Directions for this task.
Return all records exactly. Nothing may be added.

Pixel coordinate grounding data:
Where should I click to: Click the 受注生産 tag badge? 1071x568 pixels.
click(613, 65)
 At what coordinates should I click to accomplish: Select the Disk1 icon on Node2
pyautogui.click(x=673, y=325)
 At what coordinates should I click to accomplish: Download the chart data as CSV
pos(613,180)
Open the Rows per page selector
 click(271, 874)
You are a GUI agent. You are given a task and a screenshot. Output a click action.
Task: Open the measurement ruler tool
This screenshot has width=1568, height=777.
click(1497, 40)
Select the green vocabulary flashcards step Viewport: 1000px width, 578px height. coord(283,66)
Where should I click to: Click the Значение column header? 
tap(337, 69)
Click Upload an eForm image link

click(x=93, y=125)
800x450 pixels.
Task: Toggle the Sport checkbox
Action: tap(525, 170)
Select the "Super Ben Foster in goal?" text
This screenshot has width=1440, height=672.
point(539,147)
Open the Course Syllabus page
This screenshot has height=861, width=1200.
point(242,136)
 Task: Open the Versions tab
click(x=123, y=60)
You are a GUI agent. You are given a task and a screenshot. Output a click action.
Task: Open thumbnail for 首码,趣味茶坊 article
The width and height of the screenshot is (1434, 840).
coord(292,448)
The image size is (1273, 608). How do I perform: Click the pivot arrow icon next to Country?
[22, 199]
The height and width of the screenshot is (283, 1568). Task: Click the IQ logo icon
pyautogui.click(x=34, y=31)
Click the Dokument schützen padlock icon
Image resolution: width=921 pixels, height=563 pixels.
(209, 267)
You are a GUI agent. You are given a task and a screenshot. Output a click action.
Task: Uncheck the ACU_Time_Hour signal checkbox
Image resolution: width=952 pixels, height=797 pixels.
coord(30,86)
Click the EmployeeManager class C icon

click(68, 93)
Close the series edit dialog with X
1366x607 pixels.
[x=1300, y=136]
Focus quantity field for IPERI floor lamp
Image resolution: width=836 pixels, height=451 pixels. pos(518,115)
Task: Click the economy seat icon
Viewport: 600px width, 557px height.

Result.
Where should I click to: Click the 受注生産 tag badge? 1071x568 pixels.
click(613, 65)
 At what coordinates should I click to accomplish: Select the Disk1 icon on Node2
pyautogui.click(x=673, y=325)
 At what coordinates should I click to accomplish: Download the chart data as CSV
pos(613,180)
Open the Rows per page selector
 click(271, 874)
You are a GUI agent. You are given a task and a screenshot. Output a click action.
Task: Open the measurement ruler tool
This screenshot has width=1568, height=777.
click(1497, 40)
Select the green vocabulary flashcards step Viewport: 1000px width, 578px height. coord(283,66)
Where should I click to: Click the Значение column header? 
tap(337, 69)
Click Upload an eForm image link

click(x=93, y=125)
800x450 pixels.
Task: Toggle the Sport checkbox
Action: tap(525, 170)
Select the "Super Ben Foster in goal?" text
This screenshot has width=1440, height=672.
point(539,147)
Open the Course Syllabus page
This screenshot has height=861, width=1200.
point(242,136)
 Task: Open the Versions tab
click(x=123, y=60)
You are a GUI agent. You are given a task and a screenshot. Output a click action.
Task: Open thumbnail for 首码,趣味茶坊 article
The width and height of the screenshot is (1434, 840).
coord(292,448)
The image size is (1273, 608). How do I perform: Click the pivot arrow icon next to Country?
[22, 199]
The height and width of the screenshot is (283, 1568). Task: Click the IQ logo icon
pyautogui.click(x=34, y=31)
Click the Dokument schützen padlock icon
Image resolution: width=921 pixels, height=563 pixels.
(209, 267)
You are a GUI agent. You are given a task and a screenshot. Output a click action.
Task: Uncheck the ACU_Time_Hour signal checkbox
Image resolution: width=952 pixels, height=797 pixels.
coord(30,86)
Click the EmployeeManager class C icon

click(68, 93)
Close the series edit dialog with X
1366x607 pixels.
[x=1300, y=136]
Focus quantity field for IPERI floor lamp
Image resolution: width=836 pixels, height=451 pixels. pos(518,115)
Task: Click the economy seat icon
Viewport: 600px width, 557px height.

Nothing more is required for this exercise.